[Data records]

+---+

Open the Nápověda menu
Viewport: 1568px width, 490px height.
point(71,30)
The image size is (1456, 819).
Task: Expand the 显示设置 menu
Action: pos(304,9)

+---+

Each line of the data must be set down again as it is.

:: Answer for this exercise ::
Open the Nápověda menu
Viewport: 1568px width, 490px height.
point(71,30)
The image size is (1456, 819).
Task: Expand the 显示设置 menu
Action: pos(304,9)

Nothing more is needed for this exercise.